Самые мощные упражнения, чтобы развить плечи

упражнения, чтобы развить плечи

Многие думают, что дельта – одна цельная мышца, и хватает пары простейших упражнений, чтобы накачать её. Однако в реальности дельта – это три самостоятельных пучка. Передний пучок вместе с передней частью среднего отвечают за жим, а задний пучок и задняя часть среднего – за тягу. Плечи работают в каждом базовом упражнении, как минимум, помогая стабилизации тела. Именно поэтому стоит помнить, что плечи хрупкие и с трудом восстанавливаются. Ошибочно выбранное упражнение и излишняя масса инвентаря могут травмировать их.

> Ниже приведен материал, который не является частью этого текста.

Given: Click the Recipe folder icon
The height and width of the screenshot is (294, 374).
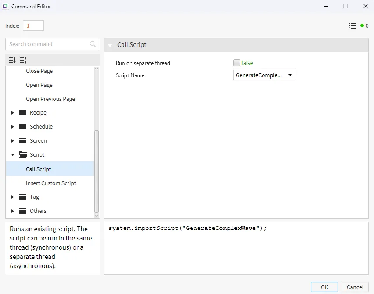Looking at the screenshot, I should pos(23,113).
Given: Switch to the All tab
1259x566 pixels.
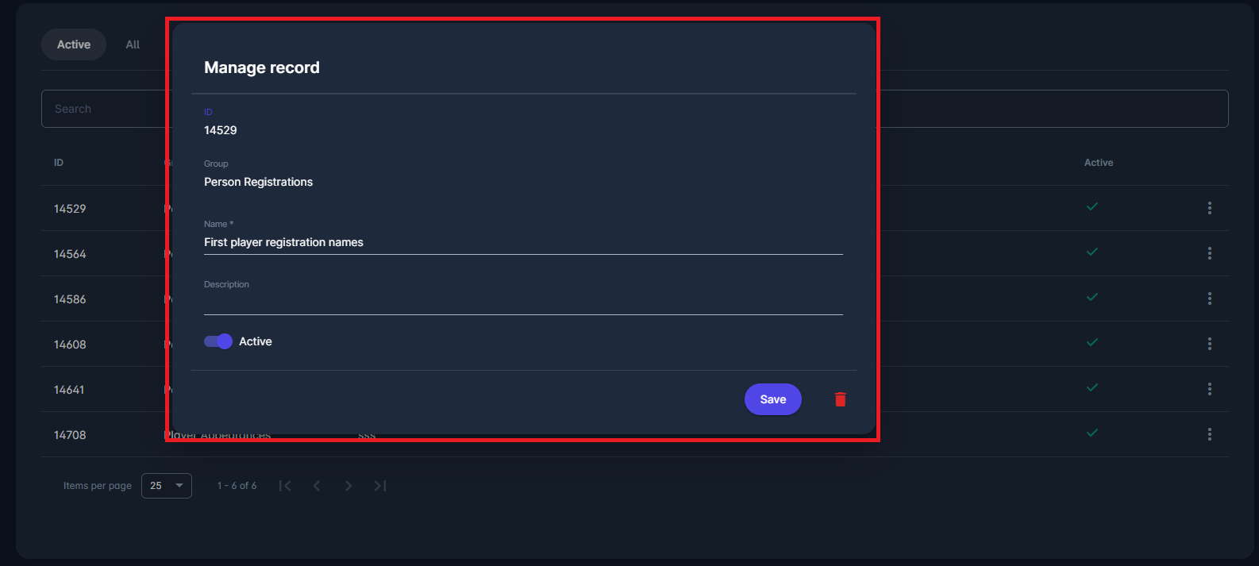Looking at the screenshot, I should (x=132, y=44).
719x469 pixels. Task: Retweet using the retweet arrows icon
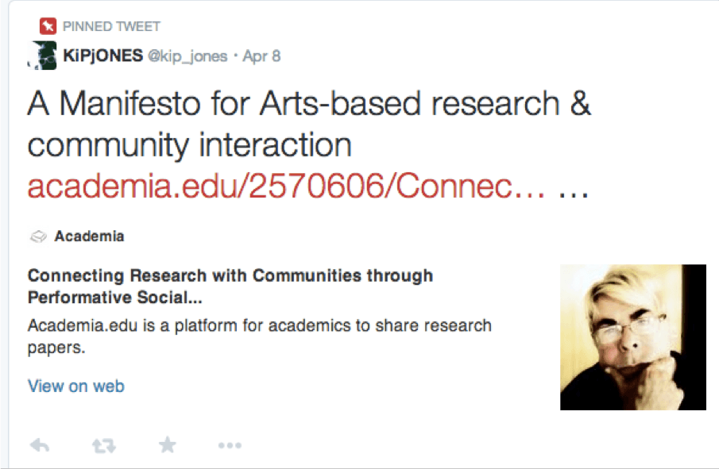[x=103, y=445]
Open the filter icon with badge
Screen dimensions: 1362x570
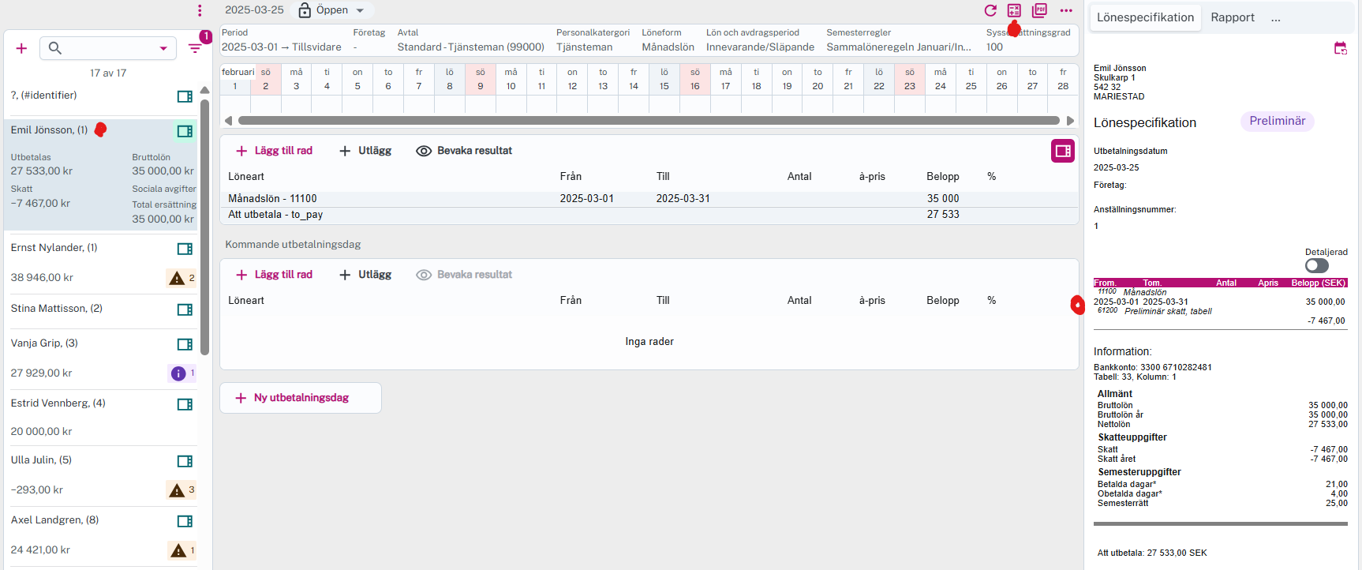[195, 48]
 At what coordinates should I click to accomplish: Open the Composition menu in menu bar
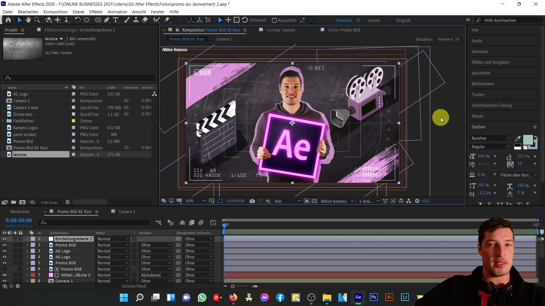pos(55,12)
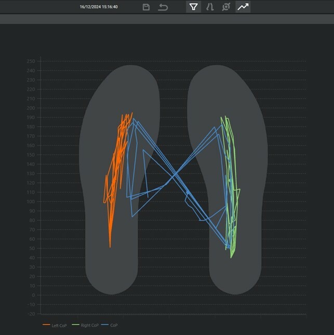
Task: Select the footprints view icon
Action: point(210,7)
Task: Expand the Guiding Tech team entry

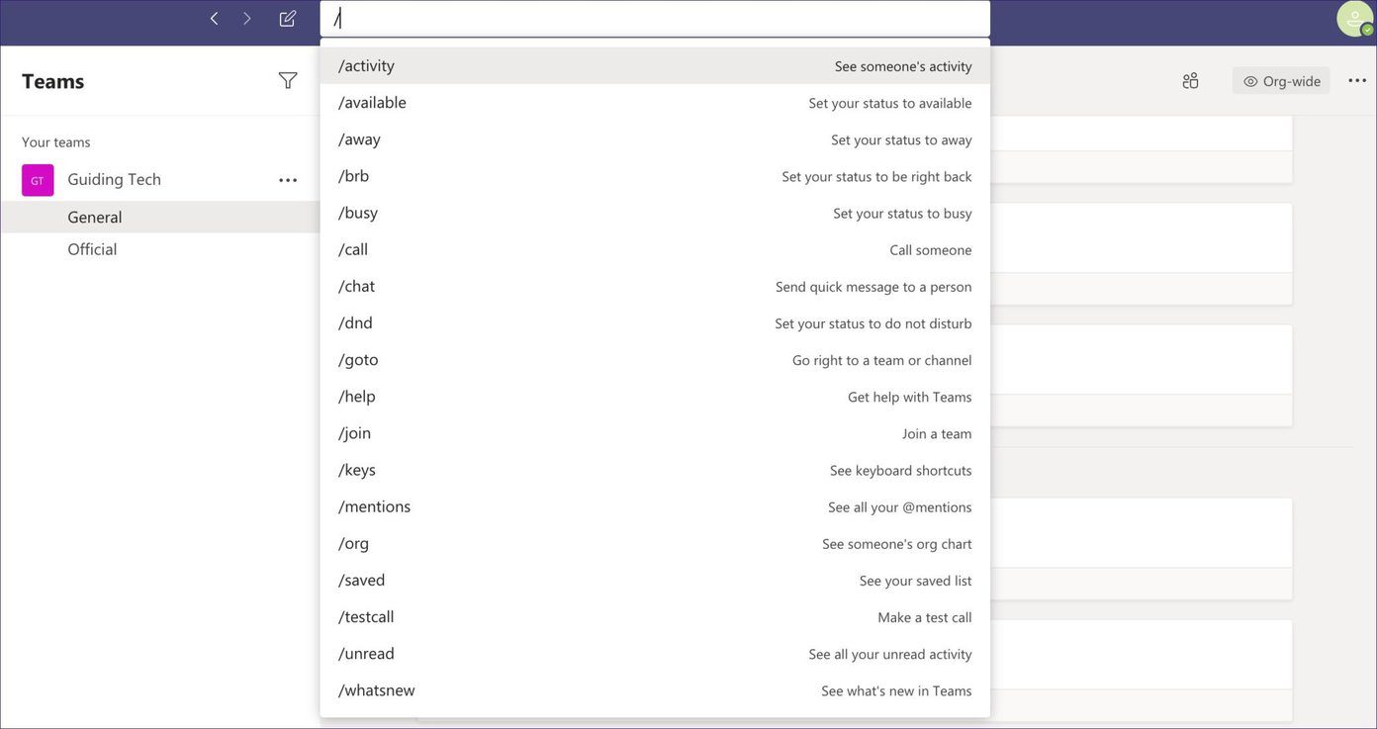Action: pyautogui.click(x=114, y=179)
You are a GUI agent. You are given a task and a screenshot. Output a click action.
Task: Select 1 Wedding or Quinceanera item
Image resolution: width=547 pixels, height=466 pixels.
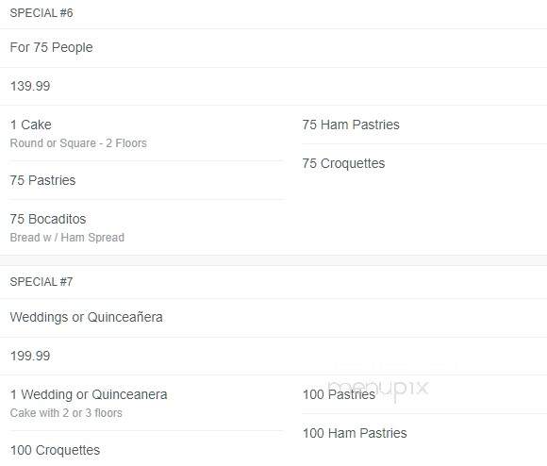coord(89,394)
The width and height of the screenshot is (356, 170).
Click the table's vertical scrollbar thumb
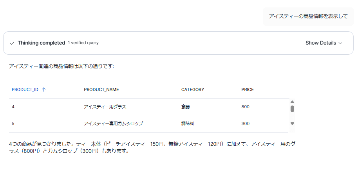292,109
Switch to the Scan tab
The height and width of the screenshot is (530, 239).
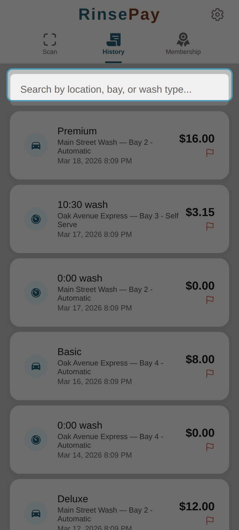[50, 44]
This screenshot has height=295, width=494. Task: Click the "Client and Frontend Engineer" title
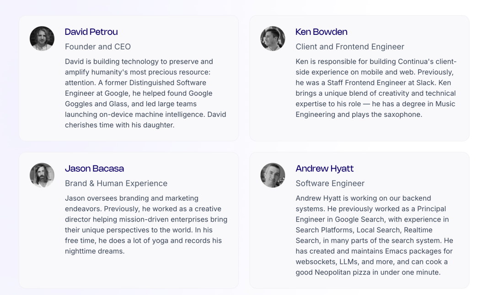tap(350, 47)
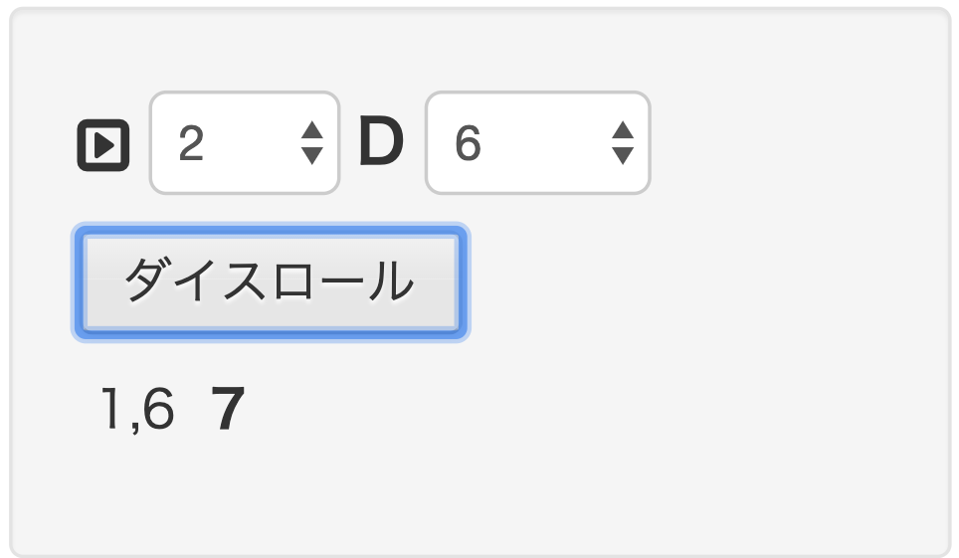This screenshot has height=558, width=959.
Task: Click the empty panel area right of the sides selector
Action: tap(796, 143)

Как построить тренировочный план?

Тренировку на плечи нужно делать один или два раза за неделю. Плечи следует прорабатывать во второй части занятия. Вначале необходимо сделать базу, чтобы размяться. Вторая часть тренировки включает в себя вертикальный жим и так называемые изолирующие упражнения, которые действуют на одну мышцу (тяга к подбородку, разведения). Делайте три или четыре серии вертикальных жимов до двенадцати повторений. Изолирующие упражнения нужно выполнять в две-три серии до пятнадцати повторений (масса инвентаря – средняя).

Армейский жим (другие названия – жим штанги стоя, вертикальный жим)

жим штанги стоя

Это упражнение относится к пяти базовым упражнениям со штангой, которые наиболее активно влияют на рост мышц спортсмена и повышают гормональный фон. Армейский жим прокачивает задние и средние пучки дельт, так что спина выглядит более широкой.

Примите исходное положение: штанга чуть ниже плеч, ладони держат гриф прямым хватом, ноги и руки немного шире плеч, носки прямо или чуть в сторону. Немного согните ноги в коленях и поднимите штангу над головой. Следите, чтобы тело сохраняло устойчивое положение. Возвратите штангу на ключицы. Выполняйте упражнение в среднем темпе.

Жим гантелей стоя

 Жим гантелей стоя

Это упражнение развивает средние пучки дельт и вовлекает больше мышечных волокон благодаря отсутствию грифа. Стоя в ровном вертикальном положении, поднимите гантели до уровня плеч. Выжимайте гантели вверх на выдохе. Оставляйте небольшой сгиб в локтях для сохранения напряжения.

Жим гантелей параллельно сидя

Жим гантелей параллельно сидя

Это упражнение хорошо подходит начинающим атлетам и спортсменам, которые восстанавливаются после травм плеча. Здесь задействуются все пучки дельт, но в особенности первый.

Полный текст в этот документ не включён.